* [What is needed]: The lines from the start of the records through the one containing "The image size is (1063, 549)." are to be restated word for word; please include both ends.

(Source data Opens)

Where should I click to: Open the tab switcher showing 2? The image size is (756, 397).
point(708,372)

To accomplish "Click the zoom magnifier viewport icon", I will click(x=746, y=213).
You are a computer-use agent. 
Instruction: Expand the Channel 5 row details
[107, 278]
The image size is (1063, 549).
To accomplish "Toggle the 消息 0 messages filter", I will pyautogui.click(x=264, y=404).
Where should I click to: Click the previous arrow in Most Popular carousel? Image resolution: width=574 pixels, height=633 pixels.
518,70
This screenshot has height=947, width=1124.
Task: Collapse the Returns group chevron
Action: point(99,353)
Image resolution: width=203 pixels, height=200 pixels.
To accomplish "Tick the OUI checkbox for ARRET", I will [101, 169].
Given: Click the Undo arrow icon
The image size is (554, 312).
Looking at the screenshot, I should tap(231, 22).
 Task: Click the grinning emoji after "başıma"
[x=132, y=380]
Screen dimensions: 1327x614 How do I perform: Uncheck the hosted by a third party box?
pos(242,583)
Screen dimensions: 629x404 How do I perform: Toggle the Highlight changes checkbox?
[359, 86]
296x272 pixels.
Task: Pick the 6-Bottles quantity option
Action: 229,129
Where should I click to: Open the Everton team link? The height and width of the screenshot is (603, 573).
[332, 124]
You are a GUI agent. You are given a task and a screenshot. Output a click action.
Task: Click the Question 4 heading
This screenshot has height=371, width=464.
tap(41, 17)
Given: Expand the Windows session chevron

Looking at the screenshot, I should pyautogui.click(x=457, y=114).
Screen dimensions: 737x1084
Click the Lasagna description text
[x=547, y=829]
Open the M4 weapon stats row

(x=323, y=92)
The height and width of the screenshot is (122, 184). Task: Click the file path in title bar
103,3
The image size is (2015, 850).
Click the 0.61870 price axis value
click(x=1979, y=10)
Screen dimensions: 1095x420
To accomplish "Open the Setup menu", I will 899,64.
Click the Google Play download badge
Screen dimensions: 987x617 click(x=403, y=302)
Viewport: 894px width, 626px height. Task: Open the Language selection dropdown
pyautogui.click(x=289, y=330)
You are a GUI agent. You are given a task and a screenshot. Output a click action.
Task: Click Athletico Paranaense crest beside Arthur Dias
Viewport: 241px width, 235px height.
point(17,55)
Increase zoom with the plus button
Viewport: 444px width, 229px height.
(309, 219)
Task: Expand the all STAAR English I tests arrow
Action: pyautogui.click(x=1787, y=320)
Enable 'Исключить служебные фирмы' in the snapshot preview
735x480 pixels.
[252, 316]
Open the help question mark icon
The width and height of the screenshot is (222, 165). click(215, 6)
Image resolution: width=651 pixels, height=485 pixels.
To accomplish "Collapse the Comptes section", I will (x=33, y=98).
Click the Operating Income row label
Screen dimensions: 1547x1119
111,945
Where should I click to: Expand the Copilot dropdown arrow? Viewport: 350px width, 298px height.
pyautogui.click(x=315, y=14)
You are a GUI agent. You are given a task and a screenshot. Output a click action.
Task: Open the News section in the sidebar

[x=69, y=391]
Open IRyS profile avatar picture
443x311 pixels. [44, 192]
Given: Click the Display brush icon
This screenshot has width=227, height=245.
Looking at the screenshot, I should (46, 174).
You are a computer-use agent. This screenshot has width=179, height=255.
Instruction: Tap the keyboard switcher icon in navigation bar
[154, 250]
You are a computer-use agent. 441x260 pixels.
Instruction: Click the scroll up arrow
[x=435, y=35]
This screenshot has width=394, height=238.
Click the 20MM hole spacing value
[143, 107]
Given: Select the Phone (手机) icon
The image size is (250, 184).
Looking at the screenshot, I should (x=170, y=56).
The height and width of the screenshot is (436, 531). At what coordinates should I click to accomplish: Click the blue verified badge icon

(Source data Closes)

* [Task result]:
Where should I click to: Open the tab switcher showing 2? The image size is (756, 397).
point(708,372)

To accomplish "Click the zoom magnifier viewport icon", I will click(x=746, y=213).
You are a computer-use agent. 
Instruction: Expand the Channel 5 row details
[107, 278]
The image size is (1063, 549).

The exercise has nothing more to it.